Data records:
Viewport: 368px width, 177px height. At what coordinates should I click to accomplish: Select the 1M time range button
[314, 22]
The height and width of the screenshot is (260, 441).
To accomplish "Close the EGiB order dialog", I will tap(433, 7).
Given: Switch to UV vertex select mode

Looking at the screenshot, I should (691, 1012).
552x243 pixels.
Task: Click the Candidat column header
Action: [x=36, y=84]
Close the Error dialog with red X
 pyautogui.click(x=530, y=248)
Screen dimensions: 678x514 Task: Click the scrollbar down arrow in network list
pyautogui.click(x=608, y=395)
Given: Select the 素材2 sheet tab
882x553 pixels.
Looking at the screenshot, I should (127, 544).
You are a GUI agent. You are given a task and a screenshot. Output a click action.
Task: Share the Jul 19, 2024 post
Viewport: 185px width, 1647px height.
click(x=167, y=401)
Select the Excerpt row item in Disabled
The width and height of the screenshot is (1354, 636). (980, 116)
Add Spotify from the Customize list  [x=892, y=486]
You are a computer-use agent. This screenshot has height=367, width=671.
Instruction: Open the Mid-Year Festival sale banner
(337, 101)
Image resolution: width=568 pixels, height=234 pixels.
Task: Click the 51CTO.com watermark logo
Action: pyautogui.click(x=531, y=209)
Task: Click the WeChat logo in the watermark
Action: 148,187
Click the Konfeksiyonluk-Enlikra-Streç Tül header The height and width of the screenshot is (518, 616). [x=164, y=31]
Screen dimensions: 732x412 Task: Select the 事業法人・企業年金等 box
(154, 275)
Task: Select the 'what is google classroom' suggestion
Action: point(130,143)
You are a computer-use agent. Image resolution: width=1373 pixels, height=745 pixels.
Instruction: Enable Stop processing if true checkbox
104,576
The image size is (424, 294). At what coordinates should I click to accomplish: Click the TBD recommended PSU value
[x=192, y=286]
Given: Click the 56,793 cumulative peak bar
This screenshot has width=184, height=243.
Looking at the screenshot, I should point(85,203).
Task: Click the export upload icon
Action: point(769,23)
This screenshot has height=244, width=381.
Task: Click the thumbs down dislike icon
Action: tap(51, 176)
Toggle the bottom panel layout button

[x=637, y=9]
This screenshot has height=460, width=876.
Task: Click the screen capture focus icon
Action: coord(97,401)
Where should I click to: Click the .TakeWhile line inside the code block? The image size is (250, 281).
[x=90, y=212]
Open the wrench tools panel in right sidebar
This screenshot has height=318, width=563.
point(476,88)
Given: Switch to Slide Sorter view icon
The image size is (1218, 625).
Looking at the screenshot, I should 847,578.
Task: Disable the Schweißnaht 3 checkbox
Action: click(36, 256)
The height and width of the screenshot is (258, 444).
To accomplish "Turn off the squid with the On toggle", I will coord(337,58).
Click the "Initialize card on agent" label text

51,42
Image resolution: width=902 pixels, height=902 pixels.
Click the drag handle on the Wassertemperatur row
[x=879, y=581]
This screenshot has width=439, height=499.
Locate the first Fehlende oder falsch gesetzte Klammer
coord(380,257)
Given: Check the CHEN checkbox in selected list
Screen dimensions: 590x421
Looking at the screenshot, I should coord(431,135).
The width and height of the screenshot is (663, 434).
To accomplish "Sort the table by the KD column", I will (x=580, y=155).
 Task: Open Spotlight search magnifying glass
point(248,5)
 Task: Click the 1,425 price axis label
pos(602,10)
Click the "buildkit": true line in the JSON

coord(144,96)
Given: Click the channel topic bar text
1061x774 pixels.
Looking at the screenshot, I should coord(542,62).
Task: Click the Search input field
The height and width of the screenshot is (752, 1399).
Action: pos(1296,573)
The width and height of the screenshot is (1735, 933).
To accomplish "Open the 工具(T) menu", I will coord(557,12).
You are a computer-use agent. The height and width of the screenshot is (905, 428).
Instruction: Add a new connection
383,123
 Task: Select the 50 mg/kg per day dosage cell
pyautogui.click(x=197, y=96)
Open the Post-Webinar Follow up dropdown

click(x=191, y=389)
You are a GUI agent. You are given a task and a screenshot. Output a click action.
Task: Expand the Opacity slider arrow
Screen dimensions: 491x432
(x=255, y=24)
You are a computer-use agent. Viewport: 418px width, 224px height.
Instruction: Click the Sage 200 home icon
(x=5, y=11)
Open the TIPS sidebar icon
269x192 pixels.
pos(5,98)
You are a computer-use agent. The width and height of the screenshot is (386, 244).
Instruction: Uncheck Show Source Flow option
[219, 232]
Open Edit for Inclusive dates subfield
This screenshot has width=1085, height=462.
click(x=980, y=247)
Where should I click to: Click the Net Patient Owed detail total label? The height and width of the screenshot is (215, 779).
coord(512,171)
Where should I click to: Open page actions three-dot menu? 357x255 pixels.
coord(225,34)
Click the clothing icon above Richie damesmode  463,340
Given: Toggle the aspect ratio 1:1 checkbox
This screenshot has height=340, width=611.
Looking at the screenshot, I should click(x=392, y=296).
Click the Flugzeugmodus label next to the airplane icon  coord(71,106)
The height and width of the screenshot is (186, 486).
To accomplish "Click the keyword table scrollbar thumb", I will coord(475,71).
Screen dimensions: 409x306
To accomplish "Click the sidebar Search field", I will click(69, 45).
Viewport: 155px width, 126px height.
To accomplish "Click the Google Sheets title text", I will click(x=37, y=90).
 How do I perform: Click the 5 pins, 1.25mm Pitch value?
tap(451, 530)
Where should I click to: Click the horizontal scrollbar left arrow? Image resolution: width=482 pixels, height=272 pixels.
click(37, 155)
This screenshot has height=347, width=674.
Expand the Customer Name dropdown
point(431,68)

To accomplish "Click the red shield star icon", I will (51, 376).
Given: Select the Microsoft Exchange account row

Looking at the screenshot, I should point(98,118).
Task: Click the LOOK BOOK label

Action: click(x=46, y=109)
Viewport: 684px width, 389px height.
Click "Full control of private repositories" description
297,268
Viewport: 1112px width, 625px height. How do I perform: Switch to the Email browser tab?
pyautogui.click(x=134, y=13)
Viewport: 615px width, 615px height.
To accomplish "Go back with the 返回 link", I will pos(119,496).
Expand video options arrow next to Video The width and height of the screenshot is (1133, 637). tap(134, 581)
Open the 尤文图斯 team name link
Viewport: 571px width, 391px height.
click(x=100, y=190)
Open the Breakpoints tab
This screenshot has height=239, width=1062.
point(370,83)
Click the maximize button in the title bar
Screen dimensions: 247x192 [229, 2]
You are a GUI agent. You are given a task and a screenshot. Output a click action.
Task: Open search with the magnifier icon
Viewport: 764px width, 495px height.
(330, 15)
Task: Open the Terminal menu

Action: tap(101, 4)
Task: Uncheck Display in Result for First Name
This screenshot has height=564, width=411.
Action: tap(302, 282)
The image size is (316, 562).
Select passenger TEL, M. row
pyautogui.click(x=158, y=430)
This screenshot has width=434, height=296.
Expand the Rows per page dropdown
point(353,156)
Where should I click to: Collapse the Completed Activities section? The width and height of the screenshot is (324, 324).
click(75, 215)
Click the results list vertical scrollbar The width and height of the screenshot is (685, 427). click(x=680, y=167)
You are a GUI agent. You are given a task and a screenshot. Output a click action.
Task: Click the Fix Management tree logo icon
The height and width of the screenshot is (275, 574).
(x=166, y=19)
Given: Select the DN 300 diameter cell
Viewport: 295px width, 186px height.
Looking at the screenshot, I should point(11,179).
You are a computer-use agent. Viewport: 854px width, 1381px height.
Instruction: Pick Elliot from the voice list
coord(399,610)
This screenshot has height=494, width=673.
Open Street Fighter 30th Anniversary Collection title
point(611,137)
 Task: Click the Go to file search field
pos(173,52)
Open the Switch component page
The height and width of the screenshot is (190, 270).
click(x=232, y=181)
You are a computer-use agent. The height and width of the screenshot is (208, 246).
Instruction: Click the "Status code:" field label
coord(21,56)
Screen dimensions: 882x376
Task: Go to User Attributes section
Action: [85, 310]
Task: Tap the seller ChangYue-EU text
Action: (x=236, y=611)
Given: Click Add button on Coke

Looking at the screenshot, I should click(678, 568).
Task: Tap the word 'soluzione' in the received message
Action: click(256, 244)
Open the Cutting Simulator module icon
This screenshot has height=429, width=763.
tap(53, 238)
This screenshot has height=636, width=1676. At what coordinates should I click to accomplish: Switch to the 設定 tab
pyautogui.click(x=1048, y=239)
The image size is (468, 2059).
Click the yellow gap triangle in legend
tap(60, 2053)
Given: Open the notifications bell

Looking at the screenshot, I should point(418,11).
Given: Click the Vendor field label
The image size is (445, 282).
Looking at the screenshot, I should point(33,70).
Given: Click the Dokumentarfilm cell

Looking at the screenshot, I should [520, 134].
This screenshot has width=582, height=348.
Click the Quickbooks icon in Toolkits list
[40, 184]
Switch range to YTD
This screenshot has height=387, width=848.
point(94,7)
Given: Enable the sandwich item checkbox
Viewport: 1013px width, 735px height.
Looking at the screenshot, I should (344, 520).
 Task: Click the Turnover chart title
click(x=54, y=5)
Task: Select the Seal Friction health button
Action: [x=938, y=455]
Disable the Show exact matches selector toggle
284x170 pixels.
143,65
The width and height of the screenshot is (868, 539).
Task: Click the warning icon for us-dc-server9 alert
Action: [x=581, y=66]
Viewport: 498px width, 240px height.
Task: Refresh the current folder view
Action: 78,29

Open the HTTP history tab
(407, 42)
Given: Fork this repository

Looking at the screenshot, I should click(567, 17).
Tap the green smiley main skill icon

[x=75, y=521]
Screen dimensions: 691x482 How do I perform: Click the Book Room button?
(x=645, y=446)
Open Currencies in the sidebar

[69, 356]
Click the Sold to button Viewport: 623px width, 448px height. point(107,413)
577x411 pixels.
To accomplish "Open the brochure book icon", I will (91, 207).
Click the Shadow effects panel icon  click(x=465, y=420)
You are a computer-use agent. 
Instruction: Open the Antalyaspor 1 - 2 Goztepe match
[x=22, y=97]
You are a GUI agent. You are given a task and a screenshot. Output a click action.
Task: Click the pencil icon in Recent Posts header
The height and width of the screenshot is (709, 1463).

Exercise requirements: Only the lines from the one containing "Viewport: 1013px width, 735px height." through the one containing "Disable the Show" are to be retyped, both boundary lines included, with no other material.

Written reply:
Viewport: 1013px width, 735px height.
Looking at the screenshot, I should (344, 520).
 Task: Click the Turnover chart title
click(x=54, y=5)
Task: Select the Seal Friction health button
Action: [x=938, y=455]
Disable the Show exact matches selector toggle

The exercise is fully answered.